Neither the Tesla Cybertruck nor the INEOS Grenadier has come to market yet—but the Munro Mk1 may beat them to it, and it could pass as their love child. It’s an all-new fully electric SUV from Scotland that promises to combine a zero-emissions drivetrain with go-anywhere utility. The Scottish company building it confirms it will be sold in the States, with the first examples set to arrive here as soon as next year.

munro mk 1

Munro

Named after the term for a Scottish mountain more than 3000 feet in height, the Munro will be sold as a work truck rather than a leisure vehicle, although it is not hard to see its appeal to green adventurers. According to Munro CEO Russ Peterson, it has been designed to meet Class 3 medium-duty classification in the U.S., with either a two- or a five-seat cabin and the ability to carry up to 2200 pounds of cargo. It can also tow up to 7700 pounds under European testing methodology.

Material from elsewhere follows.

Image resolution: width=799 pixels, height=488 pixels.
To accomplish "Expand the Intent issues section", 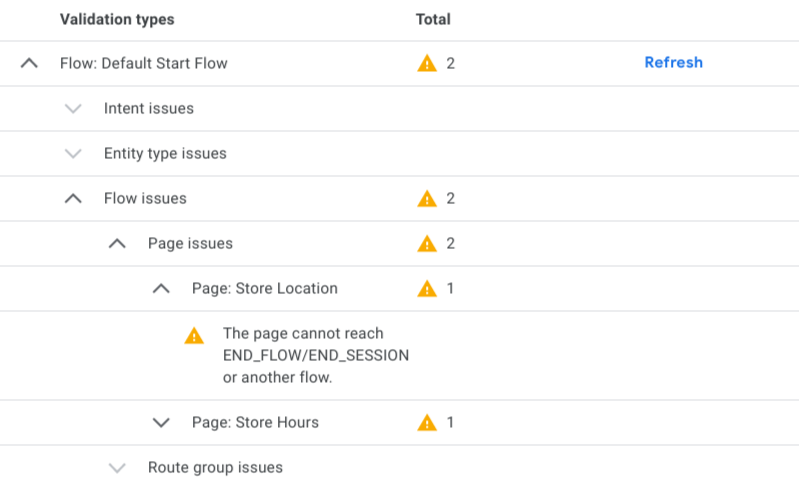I will (73, 108).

Beyond the electric powertrain, the Munro takes a very traditional approach. It sits on a ladder-frame steel chassis and uses solid axles at both ends, powered by a permanent four-wheel-drive system which incorporates a low-range transfer case intended for off-roading. A locking center differential will be standard, with locking front and rear diffs an option.

munro mk 1

Munro

Terrifyingly Quick?

While most electric SUVs use two or more motors, the Mk1 takes a much simpler approach. It uses a single centrally mounted axial flux motor which then supplies drive to each corner mechanically. Munro says it is planning to offer both 295-hp and 375-hp motor options, plus the choice of 61.0-kWh and 81.0-kWh battery capacities. (The packs are actually split into three, with one between the chassis rails and two more just outside.) The more powerful motor will only come with the bigger battery. Munro says it’s targeting 190 miles of range under the European WLTP test; that would probably fall to less than 170 miles in the U.S. We don’t have a range prediction for the smaller pack. The Mk1 will support both AC charging and DC fast-charging. It will be quick, too—possibly terrifyingly so, given a claimed 4.9-second zero-to-62-mph time for the most powerful version. Top speed will be limited to 80 mph.

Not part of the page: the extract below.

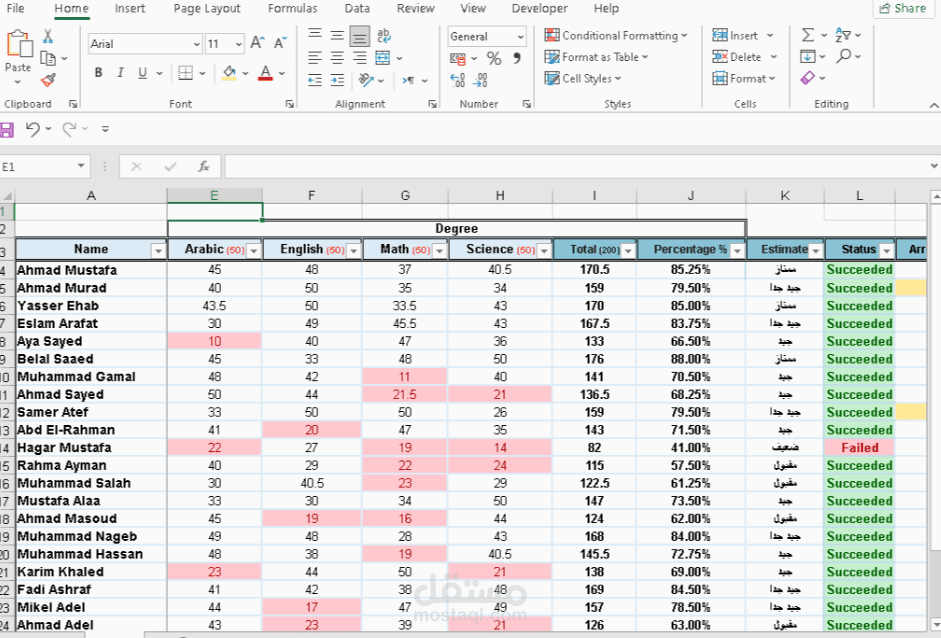The image size is (941, 638).
Task: Click the Merge & Center icon
Action: click(383, 58)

The Mk1’s bodywork has been designed by Ross Compton, who formerly worked at Bollinger Motors. The quad light units at each side at the front are off-the-shelf units designed to be easily replaced; the charging ports sit just inside the left-hand unit. Bodywork is aluminum, although with wheel arches protected by bolt-on fiberglass cladding that is intended to be easily replaced in the event of damage. Similar logic has dictated all-flat glass, allowing users in remote areas to cut replacement windows if they are unable to find original parts. (Gordon Murray used the similar idea for his innovative OX concept.)

munro mk 1

No-nonsense interior of the Munro Mk1.

Munro

The Mk1’s interior is similarly utilitarian. The concept shown at the launch event in Edinburgh didn’t have carpeting or a headliner, although we’re told the production version will gain some kind of noise insulation. Although short on toys, the cabin has plenty of room for five full-size adult occupants, and this is definitely one EV that won’t be criticized for a lack of luggage space: the huge plywood-lined load compartment has been sized to accommodate a 47.2-by-31.5-inch pallet. There are also two storage lockers within the front fenders that can be accessed by small flaps on top; this arrangement is intended to help keep dirty items out of the cabin.

If Munro is able to deliver on its promises for the concept, the Mk1’s off-road performance should be impressive. The company claims a very impressive 18.9-inches of ground clearance and a 31.5-inch wading depth. Despite sitting on a 130-inch wheelbase, the Mk1’s minimal overhangs mean it is just 180.7 inches long, or 19.7-inches shorter than the new Land Rover Defender 130. The widely pushed axles also give the Mk1 a claimed 84-degree approach angle, 51-degree departure angle, and 31.6-degree ramp-over angle. We don’t have a finalized curb weight yet, but Munro is hoping this will be around 5500 pounds, which would be very impressive if delivered for such a sizable EV.

Having spent around £1m building the prototype, Munro is now raising funding that will allow it to started limited production of the Mk1, with early vehicles then sent to commercial users for in-the-wild testing. Beyond that the ambition is to create a new manufacturing facility capable of producing up to 2500 cars a year in Scotland – which would be the country’s first car factory since the former Chrysler plant at Linwood was closed in 1981. But Peterson also told C/D that any volume production for the U.S. would almost certainly come from a plant in North American to help avoid import taxes.

Pricing for the most basic two-seat version will be about $61,000 at current exchange rates and run to the equivalent of around $115,000 for the five-seater with the more powerful motor, bigger battery pack, and a full set of options including air suspension.

We look forward to finding out how it deals with the more rugged and remote parts of its homeland. Also, ours.